Sources in the revenue body on Wednesday said that senior officials are holding meetings to devise strategy and to ensure the revised target of Rs2,050 billion, which was not officially announced as yet.

The FBR had collected a provisional Rs1,508 billion in the first 10 months of the current fiscal year and it required another Rs542 billion in the remaining two months to reach the revised target of Rs2,050 billion.

“Collecting Rs542 billion is still an uphill task, considering the slowdown in the economy due to the energy crisis and poor law and order situation,” a senior official said on the condition of anonymity.

“On the basis of present revenue collection pattern, the FBR may reach Rs2,000 billion,” the official added.

The revenue collection growth is 5.73 percent, as compared to July–April 2012-13 with the similar months of the last fiscal year when it had collected Rs1,426.19 billion.

At the present growth rate, the revenue collection will stand at Rs1,990 billion by June 30, the official said.

At the beginning of the current fiscal year, the FBR was assigned revenue collection target of Rs2,381 billion, which was 26.44 percent higher as compared to Rs1,883 billion collected during the last fiscal year. The target was fixed after analysing the previous year’s performance, in which 20.9 percent growth rate was achieved.

Revenue shortfall at the start of the current fiscal year was predicted because the budget 2012-13 was announced, considering the general elections. Instead of taking new measures, the government had reduced the sales tax rate by one percent, besides facilitations announced in other revenue heads, the official said.

Describing other reasons, the official said that the economy also not grew as per the expectations, while inflation was also in the single-digits, which always played a major role in consumption of tax, subsequently direct taxes. The State Bank of Pakistan (SBP) in its quarterly review on Pakistan economy for the period October–December 2012 also predicted fall in the revenue collection.

“The FBR has recently revised down its target to Rs2,191 billion; however, achieving this target may also be challenging,” it said.

In the beginning of 2013, the revenue body issued several statutory regulatory orders (SROs), revising the rates and procedures for boosting revenue collection but these efforts also resulted in failure to give rise.

According to sources in the FBR, the recent meetings of senior officials discussed the possibilities of introducing waiver of penalties and additional charges next month, giving opportunities to the taxpayers to discharge their liabilities.

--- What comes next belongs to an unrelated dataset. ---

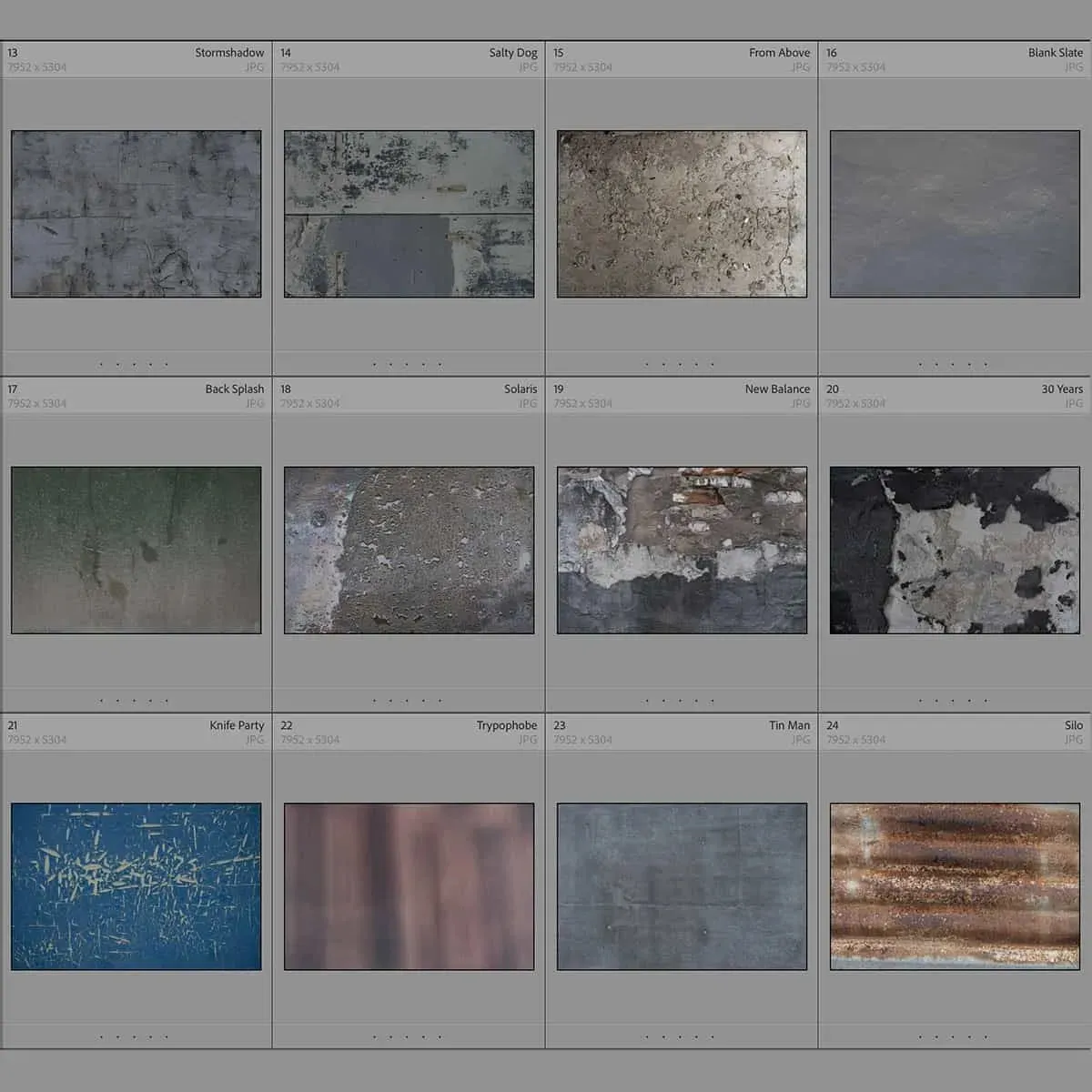Select the blue Knife Party thumbnail
Viewport: 1092px width, 1092px height.
pos(136,886)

Some officials also believed that another possible move for boosting revenue would be to pursue the amnesty scheme after the formation of the new government, which was not introduced by the previous government due to pressures, despite the fact that the Senate had approved it with certain changes. The officials said that lower revenue collection would be critical for the economy as the fiscal deficit would further inched up. In the last fiscal year, the fiscal deficit was around 8.5 percent.